Mission Bay Hospital, owned by Dallas-based Triad Hospitals, and Scripps Memorial Hospital East County, part of Scripps Health, closed only weeks apart in 2000 despite concerns voiced by the public and political leaders. Hospital officials cited seismic requirements, low reimbursements rates and financial pressures for the shutdowns.

Among the biggest concerns raised by the closures was that they would divert emergency care to other already overburdened hospitals.

In addition to these closures, there were shutdowns forced by bankruptcies.

Charter Behavioral Health Care Facility, Villa View Hospital, Bayview Hospital, and Vencor Hospital all filed for bankruptcy.

Stephany worries fiscal pressures will lead hospitals to cut vital programs in mental health, education, home health and emergency services this year.

He also fears more hospitals may close.

“I wouldn’t have predicted two closures last year,” Stephany said.

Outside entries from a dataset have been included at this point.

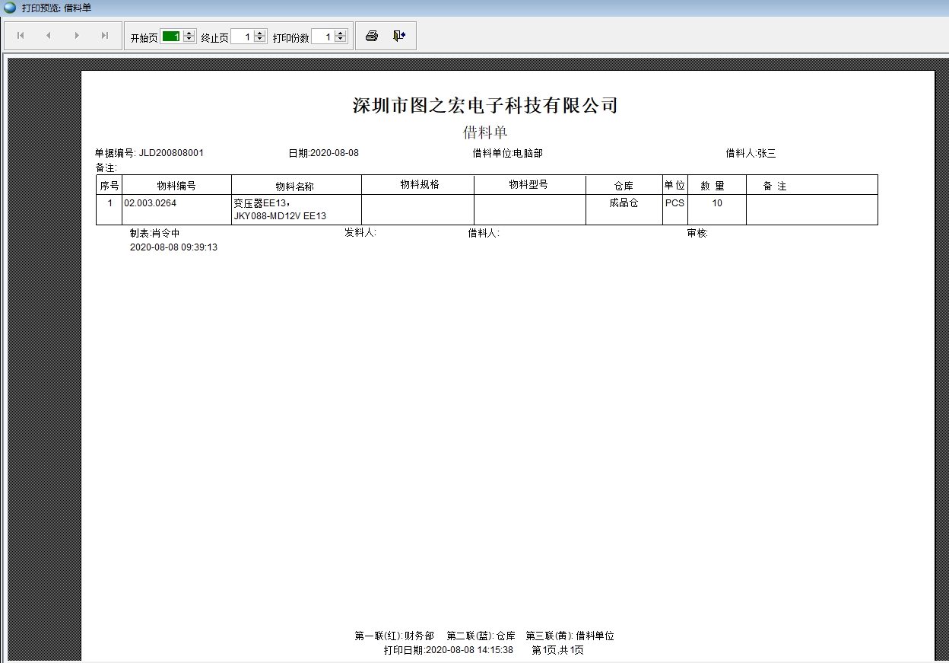
Task: Increase the 终止页 page number
Action: coord(259,32)
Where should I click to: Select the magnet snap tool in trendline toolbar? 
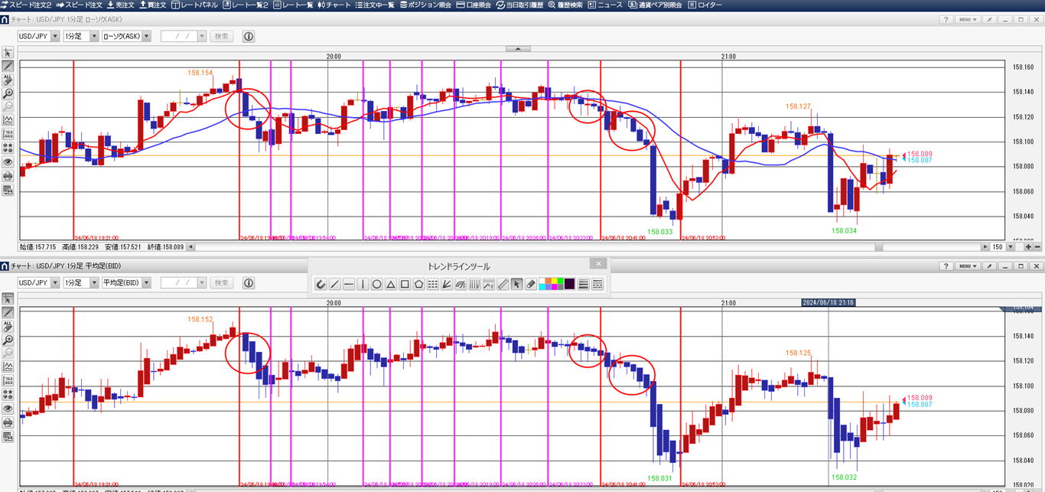(x=321, y=284)
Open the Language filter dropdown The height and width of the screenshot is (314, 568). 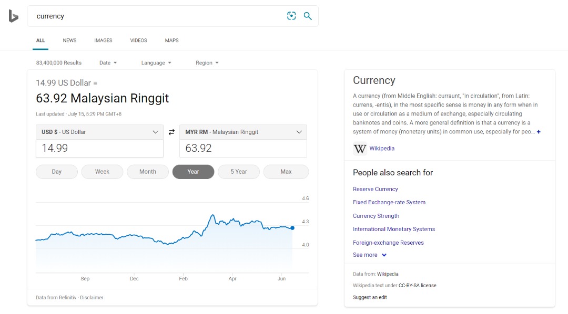tap(156, 63)
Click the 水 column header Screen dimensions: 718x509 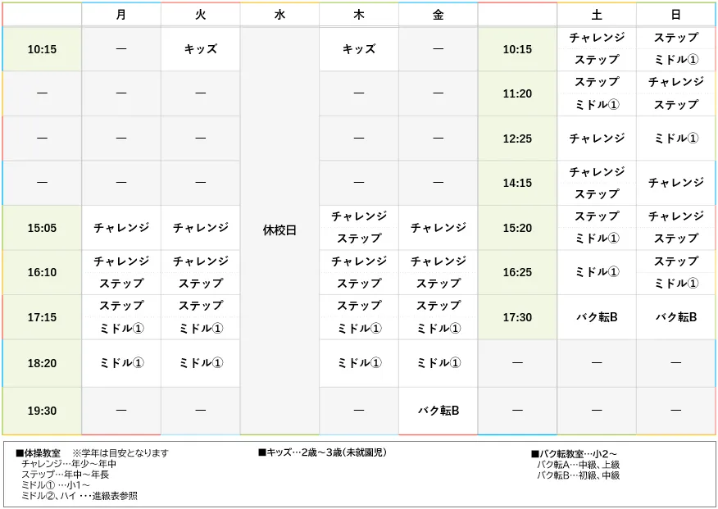(x=279, y=14)
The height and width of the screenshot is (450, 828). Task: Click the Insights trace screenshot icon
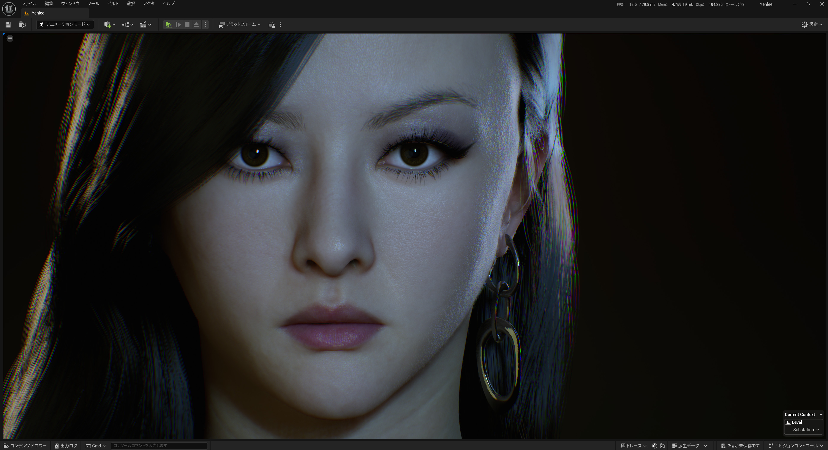pos(662,446)
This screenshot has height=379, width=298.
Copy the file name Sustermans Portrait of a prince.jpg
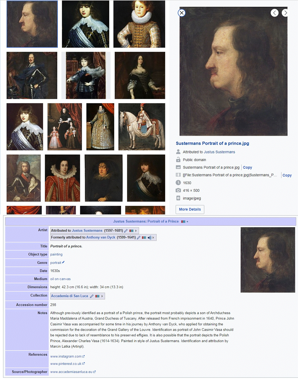point(247,167)
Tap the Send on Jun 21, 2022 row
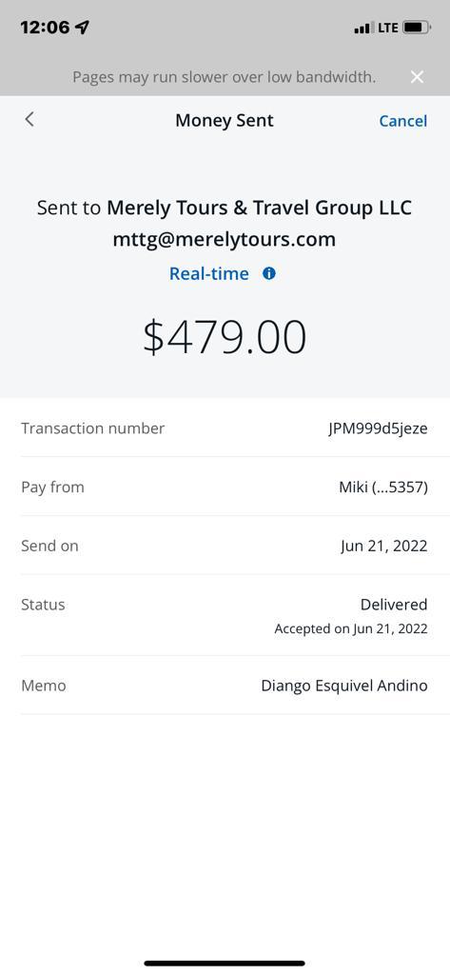The width and height of the screenshot is (450, 975). [x=225, y=546]
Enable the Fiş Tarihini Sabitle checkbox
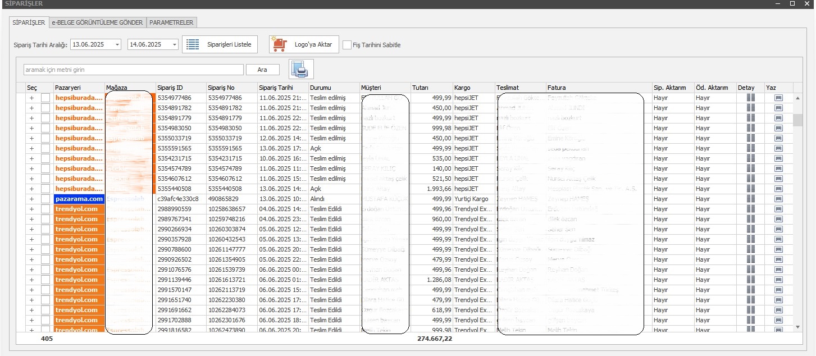 pos(347,45)
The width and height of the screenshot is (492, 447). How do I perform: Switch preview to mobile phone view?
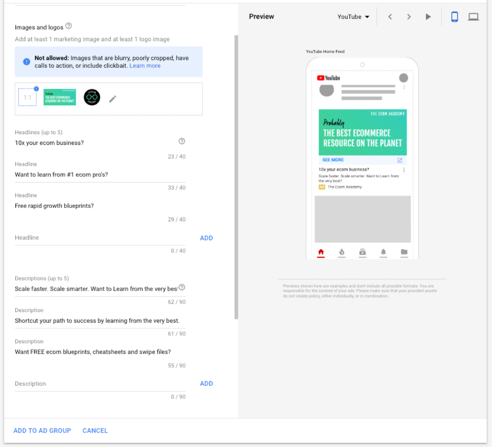point(454,17)

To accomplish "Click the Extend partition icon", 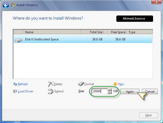I will [x=51, y=91].
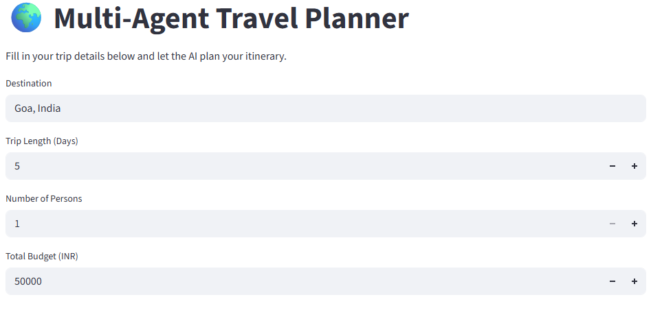Add a person using the plus button
The width and height of the screenshot is (662, 319).
coord(634,224)
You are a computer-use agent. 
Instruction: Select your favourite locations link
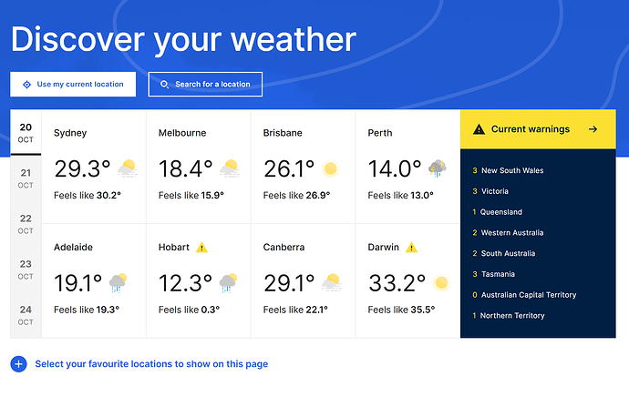(x=151, y=364)
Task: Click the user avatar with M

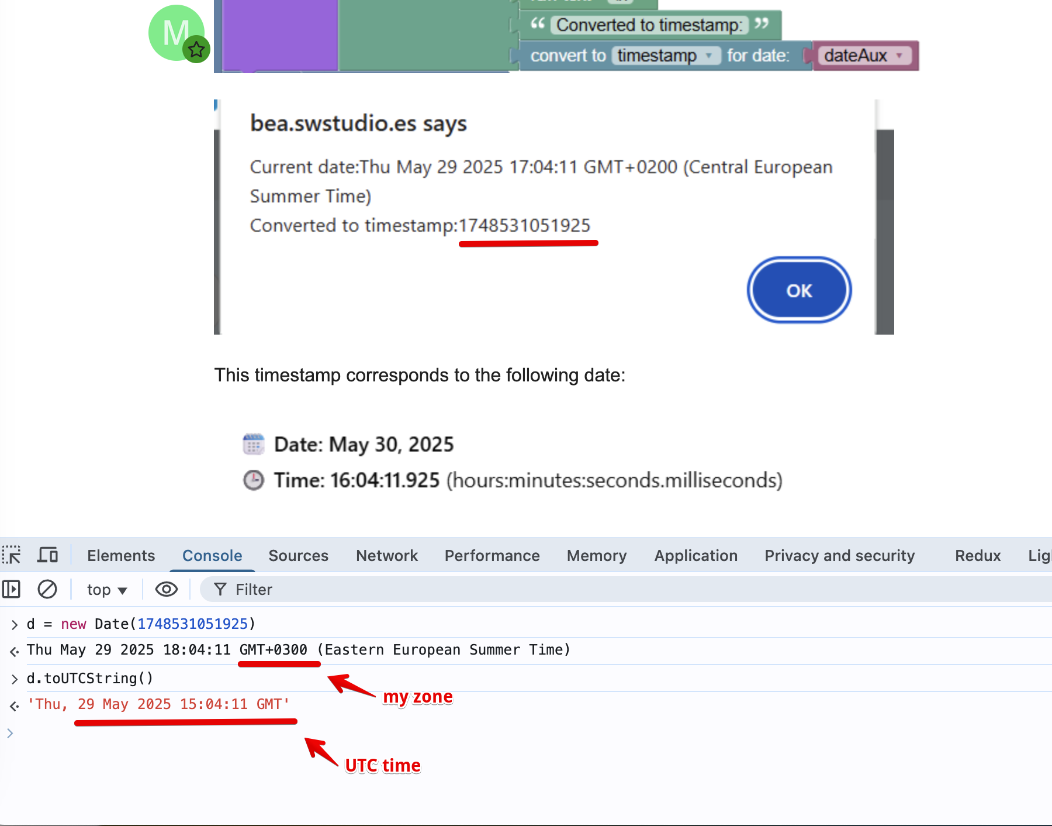Action: 176,33
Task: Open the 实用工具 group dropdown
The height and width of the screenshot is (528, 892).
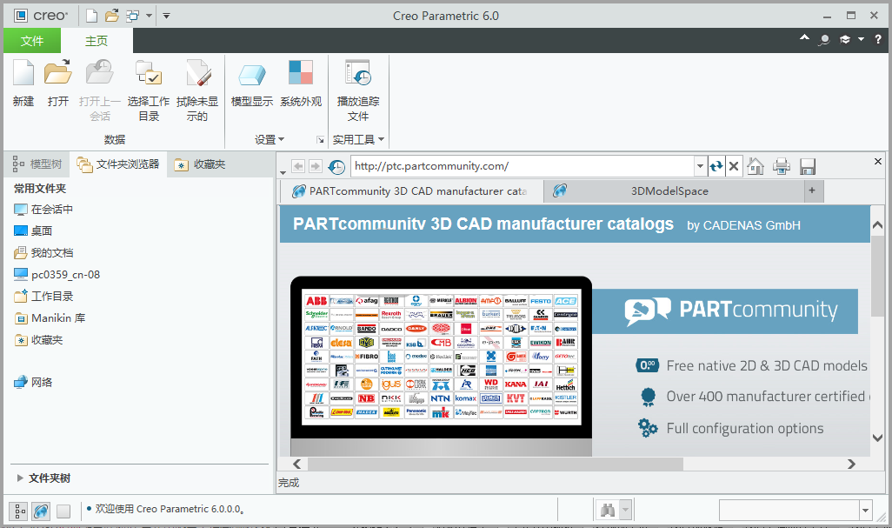Action: point(380,139)
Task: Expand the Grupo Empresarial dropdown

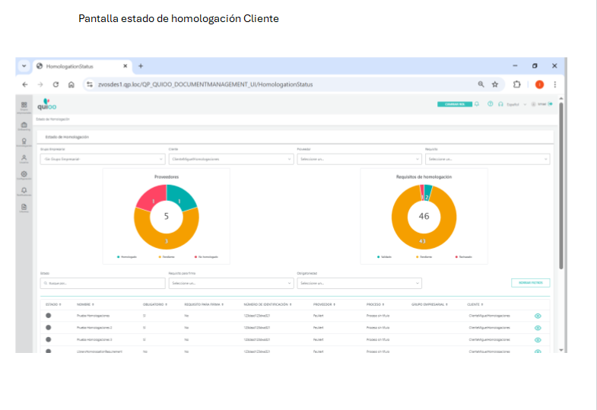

Doctor groups also criticized low reimbursement rates last year. A doctor rally in Old Town late last year was aimed to create public awareness of San Diego’s worsening health care climate.

But so far, not much has changed.

Last year some physician groups integrated with larger systems or closed down altogether, forcing thousands of patients to switch doctors.

Many doctors who haven’t already left San Diego are contemplating leaving, said Stephany.

That, coupled with a shortage of nurses, increases the challenge of delivering quality health care.

Six respondents out of the seven respondents to the Economic Outlook Survey said they had “extreme” difficulties recruiting qualified employees last year. This year is likely to be the same, or worse, Stephany said. San Diego has some 750 openings for nurses.

When asked about the political leadership in San Diego, Escoboza, Riedel and Stephany expressed optimism, as did those who responded to the economic survey.

Out of seven respondents, five said they are “satisfied” with local leaders. Two people said they are “disappointed.”

Escoboza praised the San Diego County Board of Supervisors for committing tobacco settlement dollars to health care issues. He is also pleased that $10 million in state funding will be allocated to building a center devoted towards caring for the mentally-ill homeless.

Riedel praised legislators for their efforts to address the problem of uninsured patients.

Stephany said he is satisfied with local leaders. But he fears San Diego’s health care climate will continue to worsen before it gets better.